2020-10-21 Thread Petr Viktorin



On 10/21/20 1:40 PM, Mark Shannon wrote:

Hi Petr,

On 21/10/2020 11:49 am, Petr Viktorin wrote:
Let me explain an impression I'm getting. It is *just one aspect* of 
my opinion, one that doesn't make sense to me. Please tell me where it 
is wrong.



In the C API, there's a somewhat controversial refactoring going on, 
which involves passing around tstate arguments. I'm not saying [the 
first discussion] was perfect, and there are still issues, but, 
however flawed the "do-ocracy" process is, it is the best way we found 
to move forward. No one who can/wants to do the work has a better 
solution.


Later, Mark says there is an even better way – or at least, a less 
intrusive one! In [the second discussion], he hints at it vaguely 
(from that limited info I have, it involves switching to C11 and/or 
using compiler-specific extensions -- not an easy change to do). But 
frustratingly, Mark doesn't reveal any actual details, and a lot of 
the complaints are about churn and merge conflicts.

··········

__Task instructions__.
In the thread, what does the controversial C API refactoring involve? The entries that come next are separate from the thread.

··········

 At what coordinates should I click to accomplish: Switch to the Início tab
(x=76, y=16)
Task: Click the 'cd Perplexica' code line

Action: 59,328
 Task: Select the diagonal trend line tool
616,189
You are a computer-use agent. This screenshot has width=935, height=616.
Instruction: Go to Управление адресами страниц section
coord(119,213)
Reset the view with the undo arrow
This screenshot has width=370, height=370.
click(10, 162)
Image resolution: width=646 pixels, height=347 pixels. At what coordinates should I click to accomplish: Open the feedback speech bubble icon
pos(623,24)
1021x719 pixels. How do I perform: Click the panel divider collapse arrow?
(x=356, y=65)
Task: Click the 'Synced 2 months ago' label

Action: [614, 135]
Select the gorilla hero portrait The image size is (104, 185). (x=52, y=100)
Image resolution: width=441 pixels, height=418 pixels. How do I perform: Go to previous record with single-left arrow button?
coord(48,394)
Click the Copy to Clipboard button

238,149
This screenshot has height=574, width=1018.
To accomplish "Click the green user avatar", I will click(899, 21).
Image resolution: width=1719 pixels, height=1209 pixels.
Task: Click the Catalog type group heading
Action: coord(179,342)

··········

__Output for this exercise__.
Passing around tstate arguments.